Before the advent of COVID-19 vaccines, monoclonal antibodies (mAbs) emerged as a crucial therapy for mitigating the risk of severe COVID, particularly among high-risk patients. A recent study from the University of Minnesota School of Public Health (SPH) sheds light on Minnesota’s effective distribution of mAbs during the pandemic, showcasing positive health outcomes.
The University of Minnesota, in collaboration with the Minnesota Department of Health and 116 private health care sites, established the Minnesota Resource Allocation Platform (MNRAP). This online platform facilitated mAbs access, connecting over 31,000 patients to care during its operation. Notably, MNRAP ensured equitable distribution, prioritizing high-risk individuals regardless of their affiliation with a health care system.

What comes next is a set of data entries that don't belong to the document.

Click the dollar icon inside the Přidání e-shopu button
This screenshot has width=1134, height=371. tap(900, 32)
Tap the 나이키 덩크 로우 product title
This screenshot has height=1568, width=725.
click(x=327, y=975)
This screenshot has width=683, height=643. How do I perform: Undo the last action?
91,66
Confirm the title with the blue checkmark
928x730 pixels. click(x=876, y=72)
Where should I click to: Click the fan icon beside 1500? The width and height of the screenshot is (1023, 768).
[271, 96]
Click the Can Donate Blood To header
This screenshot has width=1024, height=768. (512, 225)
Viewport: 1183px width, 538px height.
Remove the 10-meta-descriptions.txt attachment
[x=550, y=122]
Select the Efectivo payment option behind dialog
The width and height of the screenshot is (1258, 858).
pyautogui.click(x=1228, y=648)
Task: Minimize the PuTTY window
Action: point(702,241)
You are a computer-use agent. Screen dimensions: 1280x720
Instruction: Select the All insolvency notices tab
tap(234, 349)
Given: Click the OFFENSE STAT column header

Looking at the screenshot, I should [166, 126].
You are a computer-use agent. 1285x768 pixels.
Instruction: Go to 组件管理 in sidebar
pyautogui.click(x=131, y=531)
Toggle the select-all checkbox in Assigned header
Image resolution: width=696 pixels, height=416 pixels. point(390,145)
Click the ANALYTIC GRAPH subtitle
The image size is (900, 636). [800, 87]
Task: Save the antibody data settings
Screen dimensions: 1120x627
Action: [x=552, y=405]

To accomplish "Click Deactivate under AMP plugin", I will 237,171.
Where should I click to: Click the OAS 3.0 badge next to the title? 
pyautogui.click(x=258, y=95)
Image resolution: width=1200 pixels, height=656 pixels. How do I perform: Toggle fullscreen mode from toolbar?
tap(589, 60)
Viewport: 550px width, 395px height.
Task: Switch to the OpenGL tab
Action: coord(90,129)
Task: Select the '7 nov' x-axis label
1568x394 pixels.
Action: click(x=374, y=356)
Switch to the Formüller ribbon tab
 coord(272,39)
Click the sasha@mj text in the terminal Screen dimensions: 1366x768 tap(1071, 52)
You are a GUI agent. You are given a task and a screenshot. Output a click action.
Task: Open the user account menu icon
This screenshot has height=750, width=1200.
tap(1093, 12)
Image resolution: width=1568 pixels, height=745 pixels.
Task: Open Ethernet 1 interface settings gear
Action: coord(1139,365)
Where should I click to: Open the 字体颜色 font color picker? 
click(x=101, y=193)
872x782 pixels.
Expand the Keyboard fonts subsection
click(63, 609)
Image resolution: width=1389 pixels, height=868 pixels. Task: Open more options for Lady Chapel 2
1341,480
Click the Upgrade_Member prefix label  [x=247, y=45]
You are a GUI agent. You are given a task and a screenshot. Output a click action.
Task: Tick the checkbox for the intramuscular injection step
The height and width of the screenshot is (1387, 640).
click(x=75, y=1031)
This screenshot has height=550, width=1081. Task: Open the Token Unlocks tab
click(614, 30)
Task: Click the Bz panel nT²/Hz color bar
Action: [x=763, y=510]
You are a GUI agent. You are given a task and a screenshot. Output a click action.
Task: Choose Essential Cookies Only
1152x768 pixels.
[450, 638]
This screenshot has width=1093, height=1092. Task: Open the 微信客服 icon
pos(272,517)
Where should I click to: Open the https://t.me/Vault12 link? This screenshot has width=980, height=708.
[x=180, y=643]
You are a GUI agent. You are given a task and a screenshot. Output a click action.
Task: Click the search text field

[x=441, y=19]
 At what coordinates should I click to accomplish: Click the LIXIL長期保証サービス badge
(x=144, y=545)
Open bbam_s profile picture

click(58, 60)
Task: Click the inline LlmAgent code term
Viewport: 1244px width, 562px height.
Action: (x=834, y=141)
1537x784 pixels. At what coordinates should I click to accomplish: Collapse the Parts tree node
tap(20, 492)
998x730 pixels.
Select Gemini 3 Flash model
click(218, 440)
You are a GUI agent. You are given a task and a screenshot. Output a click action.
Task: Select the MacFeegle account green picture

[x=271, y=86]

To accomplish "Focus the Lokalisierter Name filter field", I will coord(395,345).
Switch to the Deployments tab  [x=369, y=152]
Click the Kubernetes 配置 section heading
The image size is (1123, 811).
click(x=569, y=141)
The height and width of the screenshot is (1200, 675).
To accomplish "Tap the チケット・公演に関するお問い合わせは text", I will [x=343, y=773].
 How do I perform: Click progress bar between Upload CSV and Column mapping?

Analyzing health outcomes from February 2021 to July 2022, the study revealed significant findings:
Patients referred through MNRAP had lower hospitalization rates (5.2% for unreferred versus 6.1% for referred), emphasizing the platform’s success in reaching those at higher clinical risk.
Vaccination provided superior protection against hospitalization and death compared to mAb referrals. Unvaccinated individuals without referrals faced a 4.1% increased risk of hospitalization.
JP Leider, SPH associate professor and lead author, highlighted the platform’s impact, stating, “In just a year and a half, MNRAP connected over 30,000 Minnesotans battling COVID-19 with monoclonal antibodies, irrespective of their usual source of care.” While vaccination remains the primary defence, mAbs proved valuable for unvaccinated individuals, offering protection against severe outcomes.
Equitable Distribution and Clinical Prioritization:
MNRAP’s core mission was ensuring fair distribution, even during supply shortages. The platform clinically prioritized those at highest risk, implementing a statewide lottery during scarcity. This approach aimed to prevent disparities based on factors such as health system affiliation or navigating complex healthcare systems.
Debra DeBruin, director of the University’s Center for Bioethics, emphasized, “Clinical risk factors should guide allocation decisions, avoiding disparities based on individual circumstances.” MNRAP successfully avoided uneven access to critical resources, addressing nationwide challenges documented in the media.
Support and Funding:
The research received support from the Minnesota Department of Health, the University’s Center for Bioethics, and Hennepin Healthcare.
Minnesota’s MNRAP stands as a successful model for the equitable distribution of monoclonal antibodies, showcasing its effectiveness in connecting patients with critical treatments, particularly during the early stages of the pandemic.